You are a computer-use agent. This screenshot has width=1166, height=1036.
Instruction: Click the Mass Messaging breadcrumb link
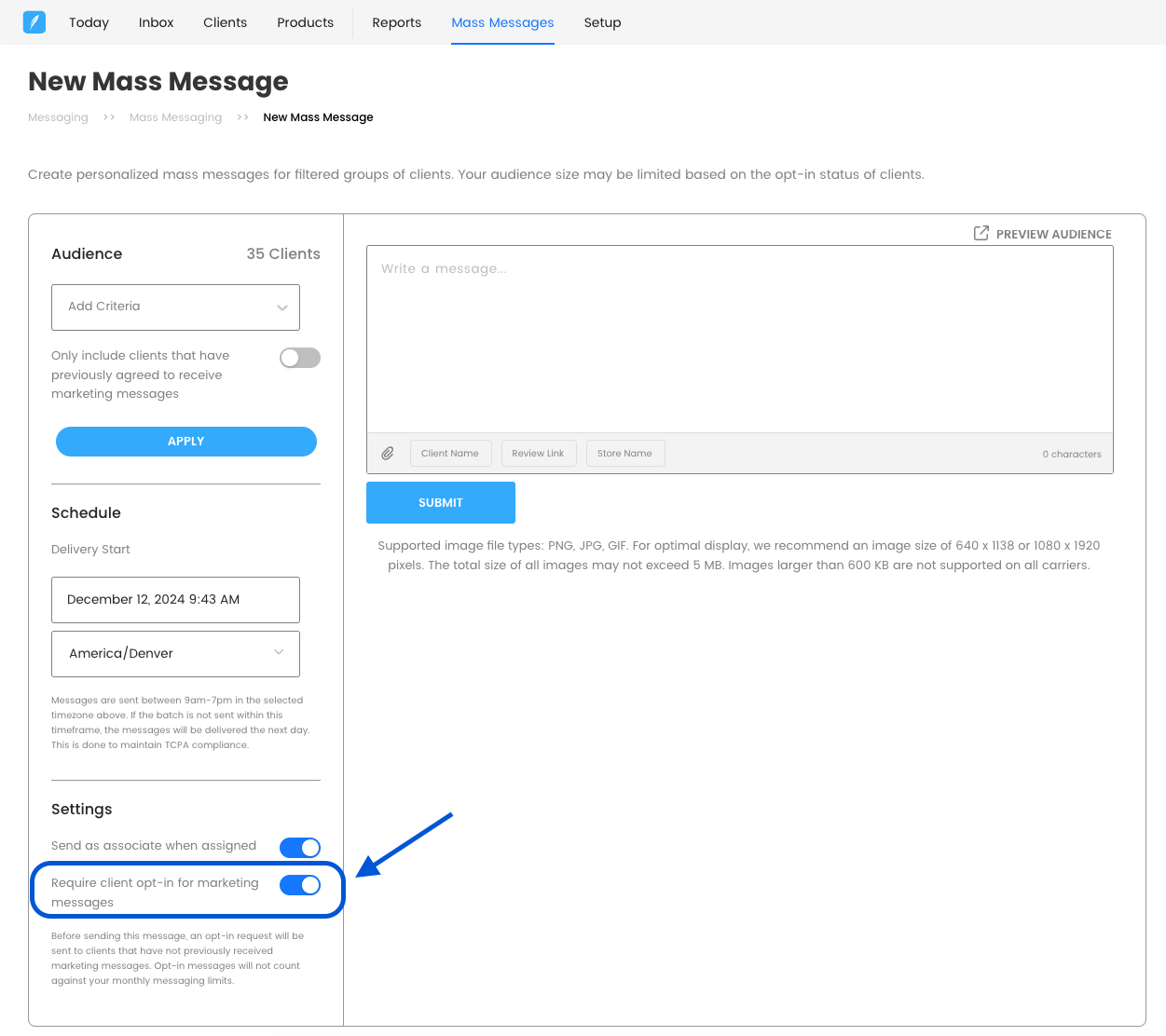point(175,117)
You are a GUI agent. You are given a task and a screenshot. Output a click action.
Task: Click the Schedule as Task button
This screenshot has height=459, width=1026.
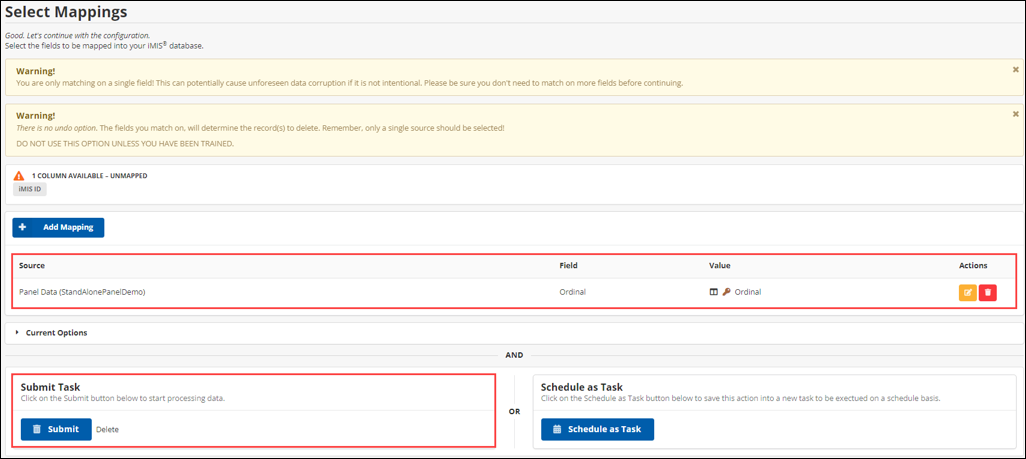coord(597,429)
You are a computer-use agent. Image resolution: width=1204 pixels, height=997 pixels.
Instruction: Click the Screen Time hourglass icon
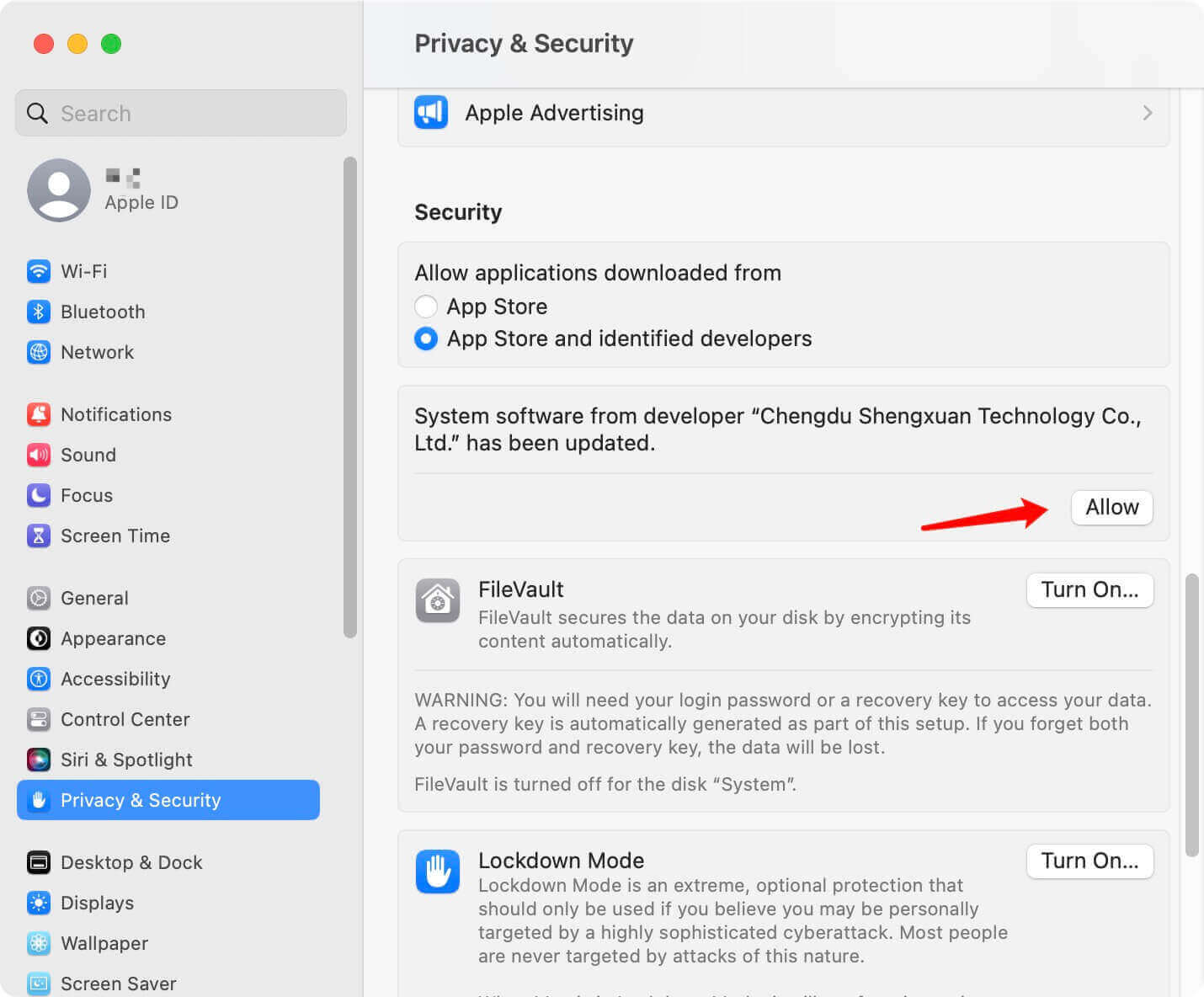(39, 536)
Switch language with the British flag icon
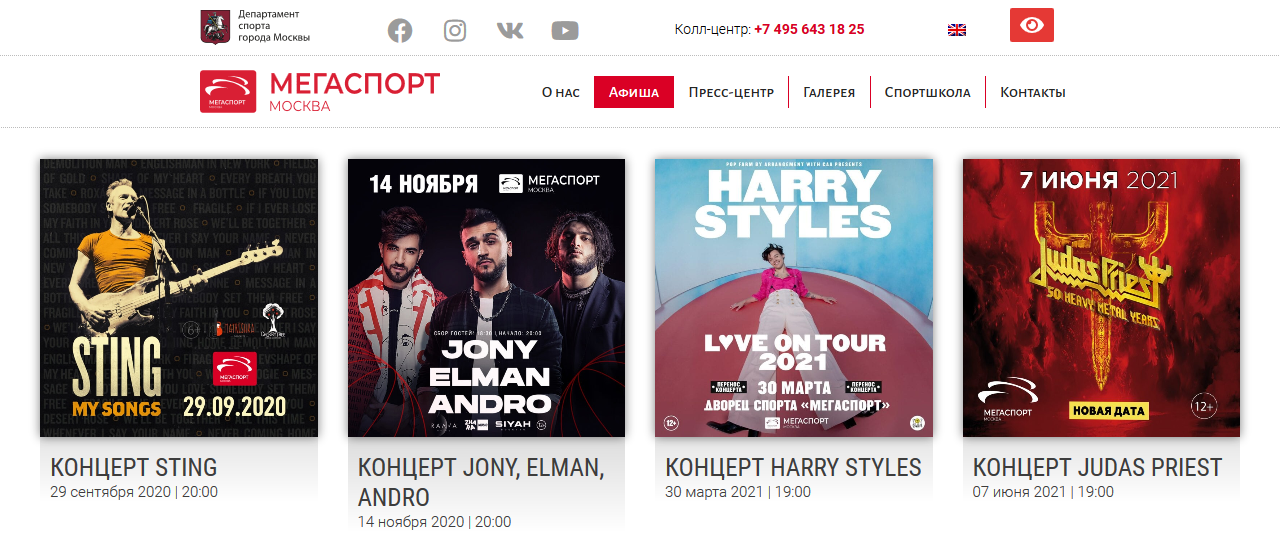Viewport: 1280px width, 552px height. (x=957, y=30)
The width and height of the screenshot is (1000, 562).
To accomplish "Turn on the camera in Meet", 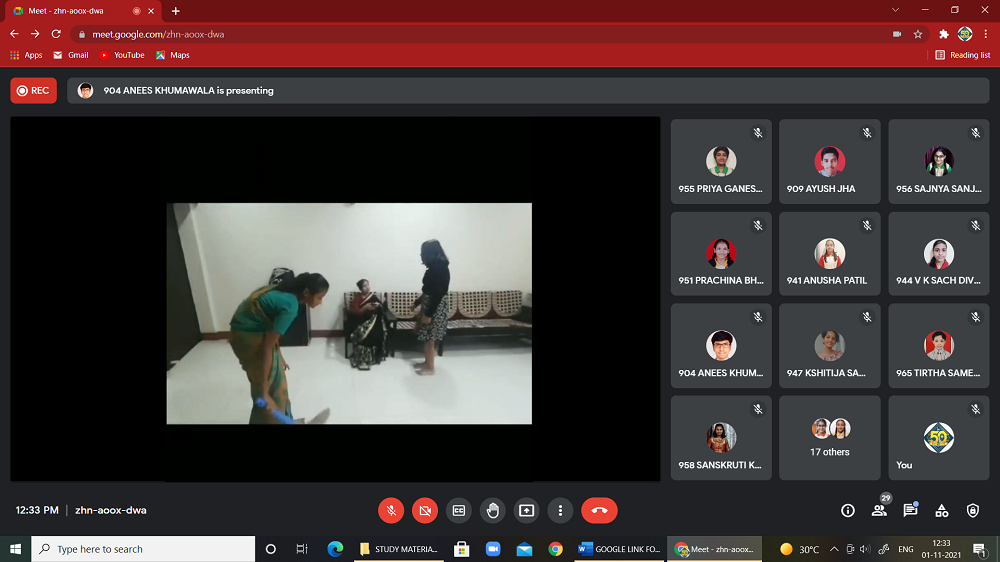I will click(x=425, y=510).
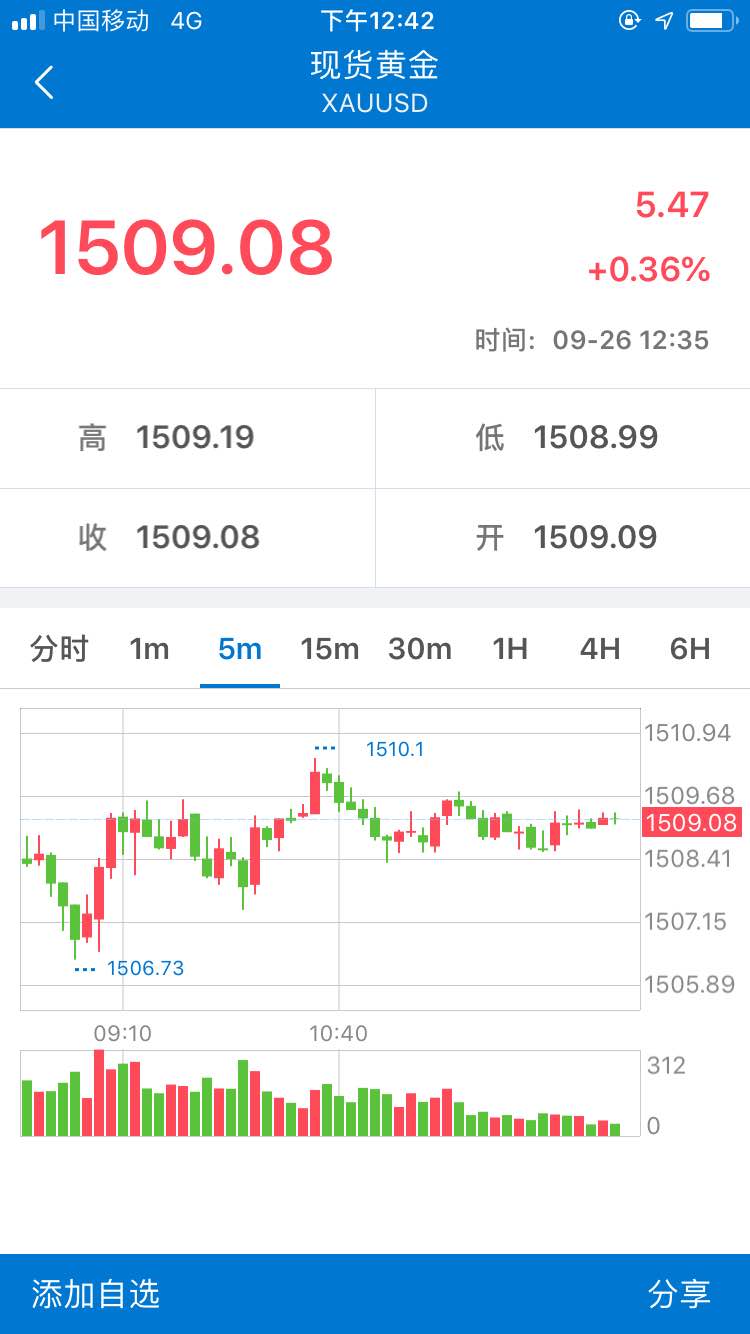Tap the cellular signal bars icon
This screenshot has height=1334, width=750.
(28, 21)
--
### BRIEF
Find each line in the records above that contains the word "Instruction" and copy those lines. Case counts.

### TASK RESULT
Instruction: Click the Mass Messaging breadcrumb link
Instruction: Click the Screen Time hourglass icon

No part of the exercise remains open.